• TAREAS PENDIENTES:
(1) Indique si cada afirmación concuerda con el fragmento sobre la iniciativa Yasuní y respalde su respuesta con una cita literal de este: (a) Rafael Correa propuso la prohibición en 2007. (b) El Parque Nacional Yasuní contiene la mitad de las reservas de petróleo de Ecuador. (c) El fondo creado para el plan lo administraba el gobierno ecuatoriano.
(2) Devuelva cada línea de las filas en la que aparezca la palabra "should", distinguiendo entre mayúsculas y minúsculas.

• FRAGMENTO DEL TEXTO:
No hay prueba más clara de
la hipocresía del Norte Global a este respecto que la triste historia de la
iniciativa Yasuní en Ecuador. En 2007, el entonces presidente de Ecuador,
Rafael Correa, propuso prohibir indefinidamente la explotación petrolera en el
prístino Parque Nacional Yasuní, que contiene el 20% de las reservas de
petróleo del país, siempre y cuando el mundo desarrollado contribuyera a
aportar la mitad del coste que le representaría a Ecuador renunciar a los
ingresos petroleros que resultarían de su explotación.
Inicialmente, los países más
ricos anunciaron su apoyo a este plan visionario y se estableció para ello un
fondo administrado por la ONU. Sin embargo, seis años más tarde, Ecuador había
recibido solo el 0,37% de lo previsto cuando se estableció el fondo. A su
pesar, el gobierno ecuatoriano anunció entonces que permitiría que comenzara la
explotación petrolera en Yasuní.

• FILAS PROPORCIONADAS:
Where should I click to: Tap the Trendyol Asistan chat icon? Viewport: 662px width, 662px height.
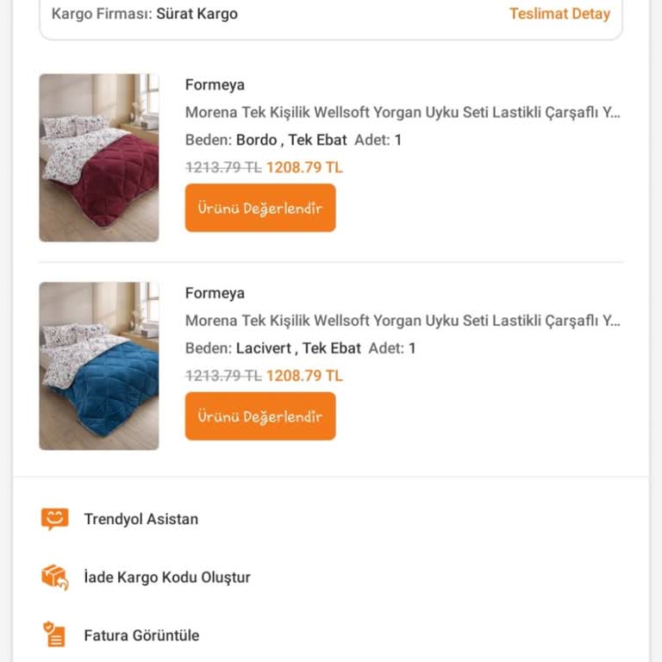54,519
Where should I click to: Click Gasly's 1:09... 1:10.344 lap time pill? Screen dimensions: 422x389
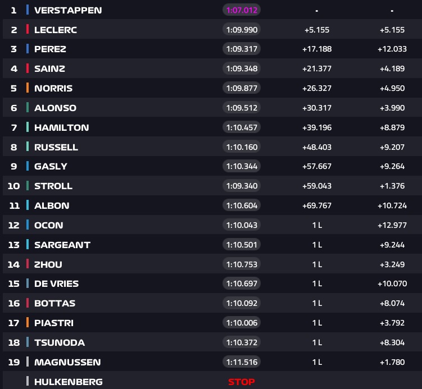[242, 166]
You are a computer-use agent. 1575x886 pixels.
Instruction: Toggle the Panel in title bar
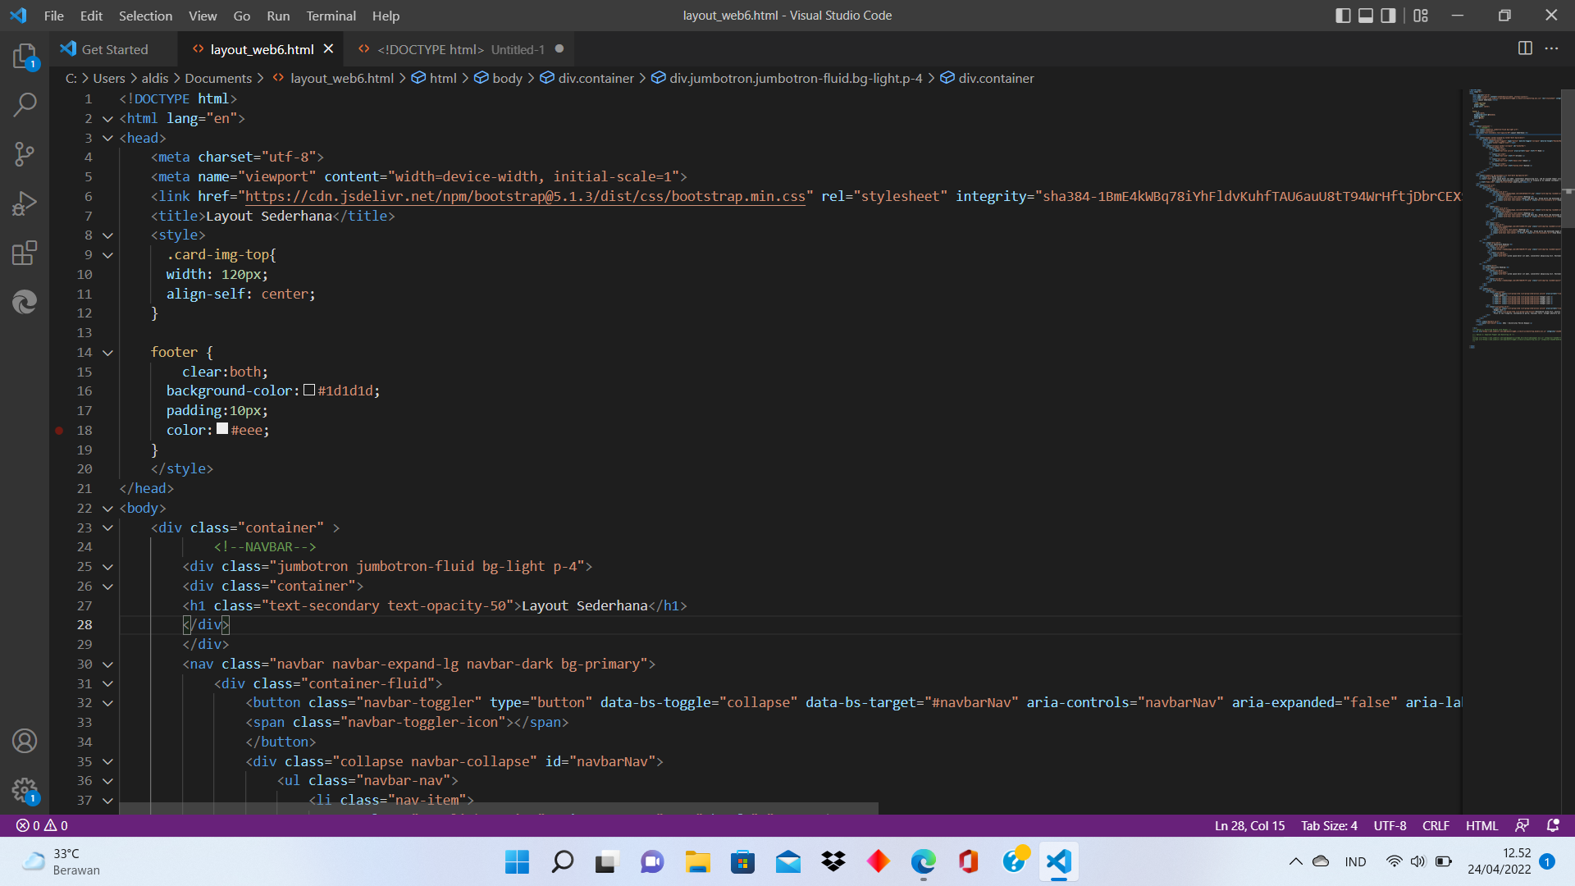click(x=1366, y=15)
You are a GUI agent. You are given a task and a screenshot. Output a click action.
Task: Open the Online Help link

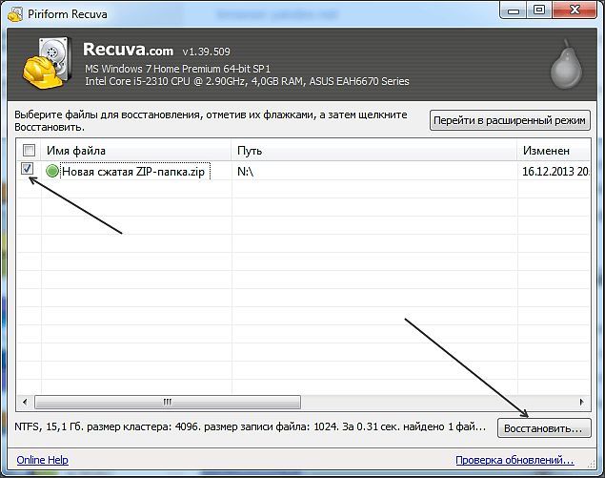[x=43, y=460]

• RESPUESTAS POR TAREA:
(1)
(a) Sí: «En 2007, el entonces presidente de Ecuador, Rafael Correa, propuso prohibir indefinidamente la explotación petrolera en el prístino Parque Nacional Yasuní».
(b) No: «que contiene el 20% de las reservas de petróleo del país».
(c) No: «se estableció para ello un fondo administrado por la ONU».

(2)
Where should I click to: Tap the Trendyol Asistan chat icon? Viewport: 662px width, 662px height.
Where should I click to: Click Gasly's 1:09... 1:10.344 lap time pill? Screen dimensions: 422x389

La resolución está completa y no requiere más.